- Born: July 8, 1895 Poughkeepsie, New York
- Died: February 14, 1978 (aged 84) New York, New York
- Known for: Painting
- Movement: Expressionism
- Spouses: Bettina Bedwell ​ ​(m. 1924; died 1947)​; Esther Gentle ​(m. 1949)​;

= Abraham Rattner =

American artist

Abraham Rattner (July 8, 1895 – February 14, 1978) was an American artist, best known for his richly colored paintings, often with religious subject matter. During World War I, he served in France with the U.S. Army as a camouflage artist.

==Early life==
Rattner was born in Poughkeepsie, New York to a Russian-Jewish father and a Romanian-Jewish mother. He initially intended to be an architect, in pursuit of which he studied at George Washington University. Deciding instead to concentrate on painting, he then went on to study art at the Corcoran School of Art and the Pennsylvania Academy of the Fine Arts.

==Camouflage service==
With the entry of the U.S. in World War I, Rattner was recruited to join the U.S. Army's American Camouflage Corps by that unit's commanding officer, Homer Saint-Gaudens, son of sculptor Augustus Saint-Gaudens (Behrens 2009). He was sent to France, where he was "promoted to sergeant, put in charge of camouflage research, and served at the front in the Second Battle of the Marne, Château-Thierry, Belleau Wood, and on the Hindenberg Line. He received a severe back wound which troubled him for the rest of his life" (Culkin 1980).

==Artist career==
Rattner lived in Paris from 1920 until 1940, when he returned to New York City.
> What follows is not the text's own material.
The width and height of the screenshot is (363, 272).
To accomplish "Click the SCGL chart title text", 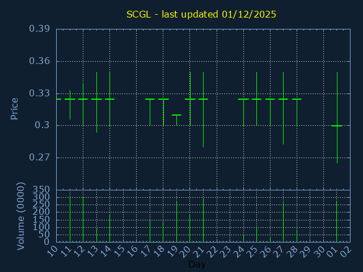I will click(201, 14).
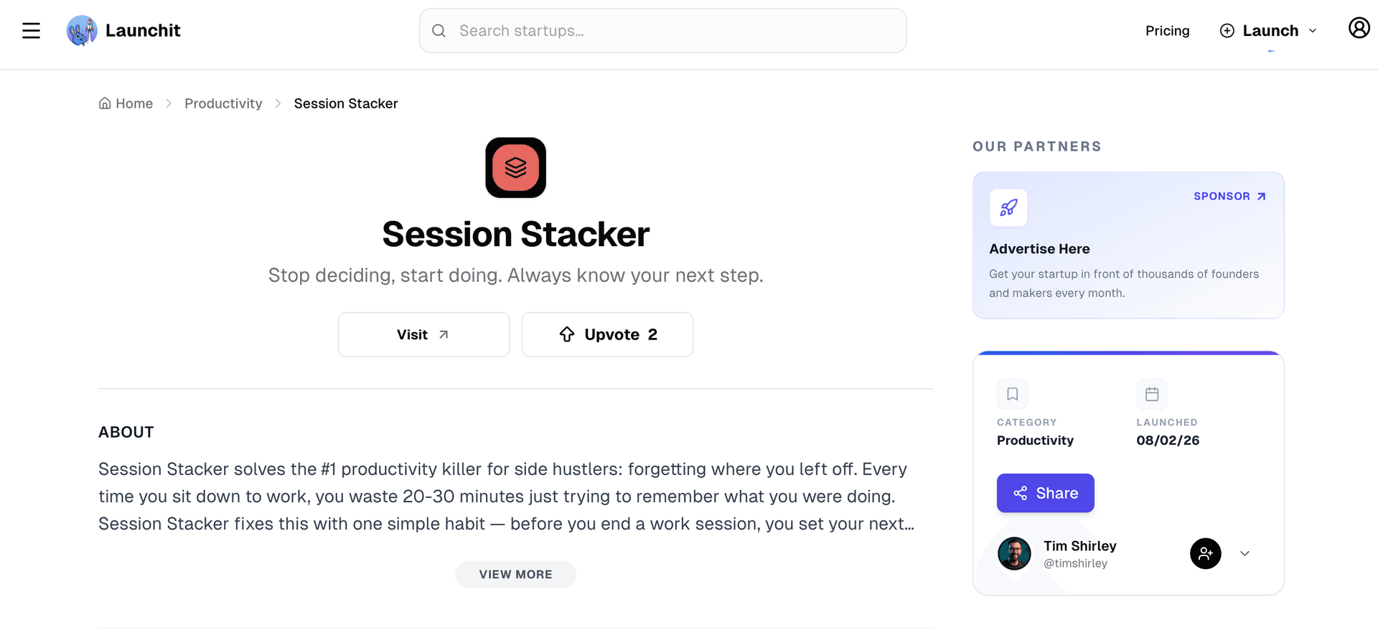Expand the Launch dropdown menu

point(1269,31)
He became known for his rich use of color and surrealist aspects of his work, which often pertained to religion. Although while living in Paris, he had met and studied the paintings of Claude Monet, his work is generally closer to that of Georges Rouault and Pablo Picasso. During World War II, he again volunteered for camouflage service, but was able to do very little (Culkin 1980). Later, he taught at several schools, including The New School, New York (1947–55), and Yale University, (1952–53).

==Personal life==
In 1924, Rattner married an American art student and fashion illustrator named Bettina Bedwell, who later became the Paris fashion correspondent for the New York News-Chicago Tribune Syndicate. In 1947, she died suddenly from kidney infection. In 1949, he married Esther Gentle, a New York City sculptor, painter, printmaker, and business person, who ran an art reproductions business and a New York City art gallery. Rattner was also a long-time friend of the American writer Henry Miller, who wrote about their friendship in 1968 in A Word About Abraham Rattner. In 1942 Rattner together with Miller toured the United States. Miller wrote about it in The Airconditioned Nightmare.

==Collections==
His artwork is in the Albright-Knox Art Gallery; Blanton Museum of Art; Buffalo, New York; Art Institute of Chicago; Baltimore Museum of Art; Detroit Institute of Arts; Montgomery Museum of Fine Arts, Montgomery, Alabama; Pennsylvania Academy of the Fine Arts, Philadelphia Museum of Art; Phillips Collection, Washington, D.C.; Wadsworth Atheneum, Hartford, Connecticut; Whitney Museum of American Art, New York City; Samuel P. Harn Museum of Art, Gainesville, Florida; and the Leepa-Rattner Museum of Art on the campus of St. Petersburg College in Tarpon Springs, Florida. He designed the stained glass east wall which dominates the interior of the Chicago Loop Synagogue (1960), described by architectural critic Brian de Breffny as "[p]erhaps the most beautiful synagogue interior in the United States."